EXERCISE: Write out everything from "Task: Select Elena" down to "Select the Word" again, substituting "capture" for "screenshot" and leaving all else unchanged.

MATERIAL SUPPLIED:

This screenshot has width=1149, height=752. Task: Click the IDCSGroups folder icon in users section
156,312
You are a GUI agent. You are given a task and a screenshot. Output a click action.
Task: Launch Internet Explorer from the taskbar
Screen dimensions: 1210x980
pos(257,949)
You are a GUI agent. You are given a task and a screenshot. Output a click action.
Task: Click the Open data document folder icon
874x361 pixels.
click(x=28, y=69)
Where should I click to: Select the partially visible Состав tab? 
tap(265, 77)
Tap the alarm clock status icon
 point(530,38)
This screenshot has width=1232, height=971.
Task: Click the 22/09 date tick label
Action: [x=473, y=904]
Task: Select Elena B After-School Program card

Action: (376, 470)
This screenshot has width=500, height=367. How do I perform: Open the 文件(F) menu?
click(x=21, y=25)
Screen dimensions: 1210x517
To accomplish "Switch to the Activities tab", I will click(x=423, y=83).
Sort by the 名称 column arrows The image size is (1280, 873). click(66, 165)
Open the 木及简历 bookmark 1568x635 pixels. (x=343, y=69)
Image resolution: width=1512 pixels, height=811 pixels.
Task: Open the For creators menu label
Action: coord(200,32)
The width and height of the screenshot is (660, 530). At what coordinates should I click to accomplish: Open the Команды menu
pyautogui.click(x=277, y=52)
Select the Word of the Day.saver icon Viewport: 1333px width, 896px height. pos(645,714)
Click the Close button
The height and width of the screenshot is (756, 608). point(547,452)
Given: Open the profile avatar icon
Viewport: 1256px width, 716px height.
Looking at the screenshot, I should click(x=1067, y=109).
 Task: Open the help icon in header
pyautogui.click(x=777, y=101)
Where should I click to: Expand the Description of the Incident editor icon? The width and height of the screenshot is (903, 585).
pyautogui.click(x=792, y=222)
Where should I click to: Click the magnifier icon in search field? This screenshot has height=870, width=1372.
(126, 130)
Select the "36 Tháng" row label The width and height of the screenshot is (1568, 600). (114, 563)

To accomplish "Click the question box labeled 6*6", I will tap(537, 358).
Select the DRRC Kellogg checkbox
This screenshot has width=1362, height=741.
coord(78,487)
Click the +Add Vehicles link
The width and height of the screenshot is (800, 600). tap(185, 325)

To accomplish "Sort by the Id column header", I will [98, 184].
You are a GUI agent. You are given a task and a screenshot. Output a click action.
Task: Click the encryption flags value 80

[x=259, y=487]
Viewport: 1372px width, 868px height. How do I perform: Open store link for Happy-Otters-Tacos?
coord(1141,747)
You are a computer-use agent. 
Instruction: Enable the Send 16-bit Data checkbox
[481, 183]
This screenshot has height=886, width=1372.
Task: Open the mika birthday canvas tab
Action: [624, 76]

RESULT FOR THIS EXERCISE:
Task: Select Elena B After-School Program card

Action: (376, 470)
This capture has width=500, height=367. How do I perform: Open the 文件(F) menu?
click(x=21, y=25)
Screen dimensions: 1210x517
To accomplish "Switch to the Activities tab", I will click(x=423, y=83).
Sort by the 名称 column arrows The image size is (1280, 873). click(66, 165)
Open the 木及简历 bookmark 1568x635 pixels. (x=343, y=69)
Image resolution: width=1512 pixels, height=811 pixels.
Task: Open the For creators menu label
Action: coord(200,32)
The width and height of the capture is (660, 530). At what coordinates should I click to accomplish: Open the Команды menu
pyautogui.click(x=277, y=52)
Select the Word of the Day.saver icon Viewport: 1333px width, 896px height. pos(645,714)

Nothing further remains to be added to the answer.